Organic Debris

Skateboarding doesn’t mix well with pebbles and twigs. Small bits of debris can bring a skateboard to a screeching halt and send its rider flying. These “tripping hazards” are widely accepted as inherent risks by skaters, but efforts should be made to keep the skatepark free of these nuisances.

Most skaters habitually toss or kick pebbles and twigs out of popular lines through the skating area whenever it’s convenient. (Some skaters even bring brooms with them to those parks known for their accumulations of debris.) Through this practice, the park is kept reasonably clear of tripping hazards. The Parks Department should periodically blow the park completely clear of pebbles, twigs, and dirt.

The most common and most manageable form of tripping hazard comes from nearby shrubs and trees. Trees that cast shade on the facility are common culprits. Pine trees deposit a bed of needles and, seasonally, a layer of pollen. Cottonwoods can coat a skatepark in billows of seed casings. Even low-lying shrubs can become a nuisance.
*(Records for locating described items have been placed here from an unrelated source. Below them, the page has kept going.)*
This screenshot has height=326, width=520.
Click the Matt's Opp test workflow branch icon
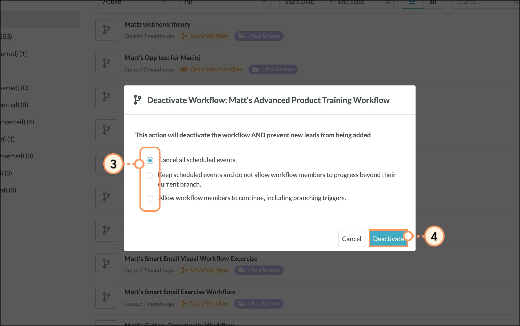106,63
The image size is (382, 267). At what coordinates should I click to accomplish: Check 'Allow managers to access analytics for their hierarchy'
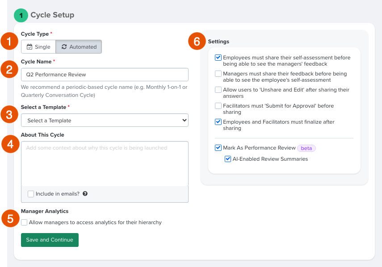click(24, 222)
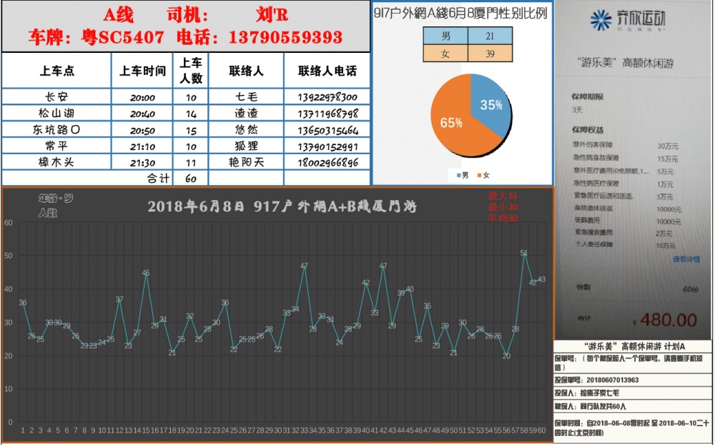Select the 男 count cell showing 21
Screen dimensions: 715x445
point(490,35)
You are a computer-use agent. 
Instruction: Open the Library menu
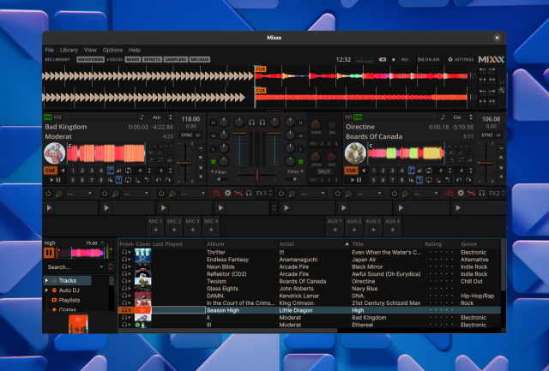coord(69,50)
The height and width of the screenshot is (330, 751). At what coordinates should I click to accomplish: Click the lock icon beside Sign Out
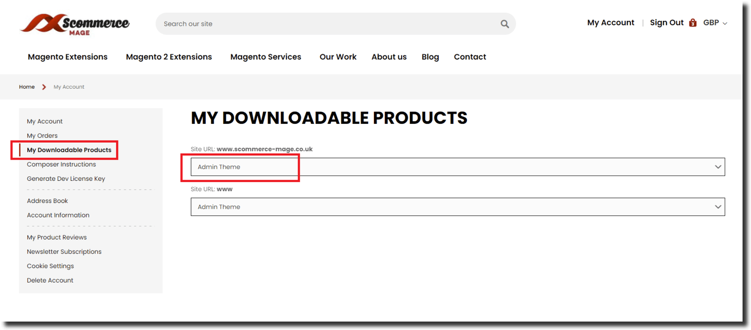click(692, 23)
Organic debris is not such a major concern that trees should be removed or skateparks located away from them, but it may impact the routine maintenance regimen, particularly in those seasons where the deposits are most prevalent.
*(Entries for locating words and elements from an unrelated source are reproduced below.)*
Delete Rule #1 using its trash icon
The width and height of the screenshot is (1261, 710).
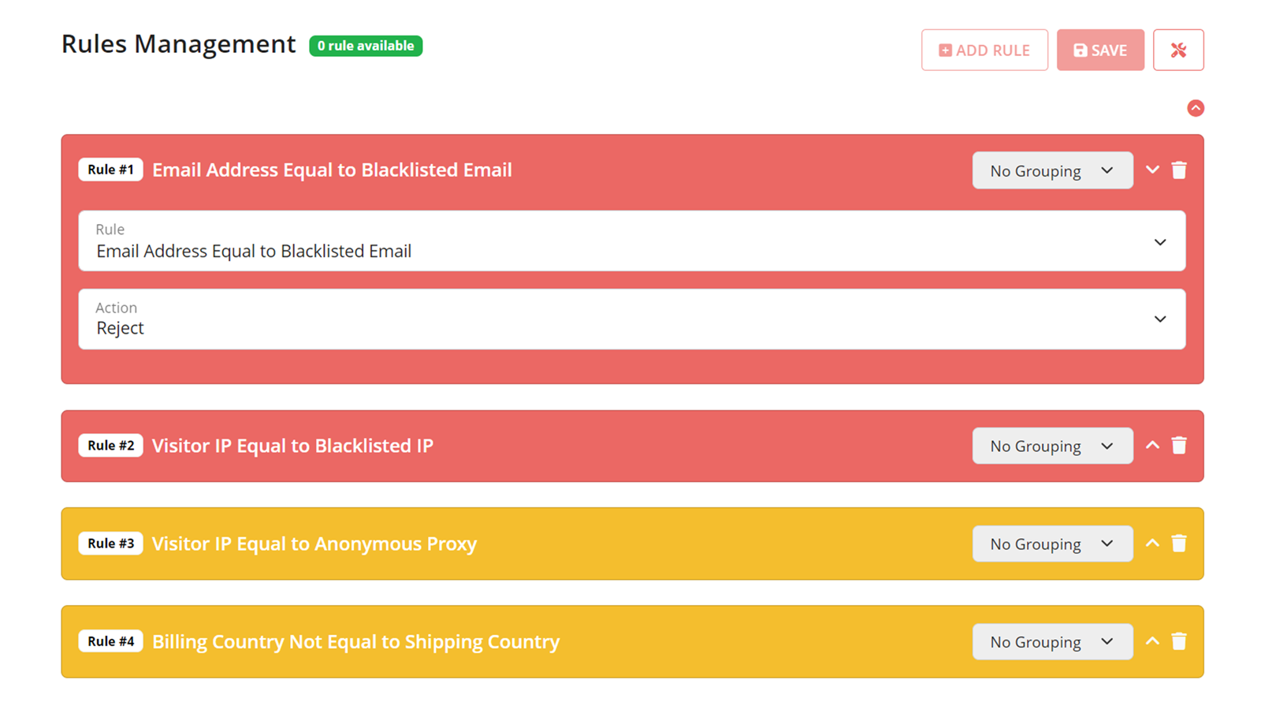click(1179, 170)
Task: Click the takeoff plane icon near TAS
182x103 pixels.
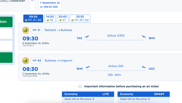Action: pyautogui.click(x=87, y=37)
Pea gravel and crushed rock are absolutely inappropriate for ground cover edging a skatepark. These tiny rocks are mobile and almost seemed designed to stop skateboards. Gravel is so effective at preventing safe skateboarding that some skatepark builders sprinkle it in areas of the park that are not ready for people to skate on. A better option for creating non-skating areas adjacent to a skatepark is by using rough Roman pavers (or paver blocks for a more permeable solution). The rough surface discourages skateboarding and will help reduce unwanted debris from creeping into the skating area.

Leaves can plug drains at the bottom of bowls. Drains should be kept clear.

Many Parks Departments enlist volunteers (often members of the skatepark advocacy committee) to remove debris from the park.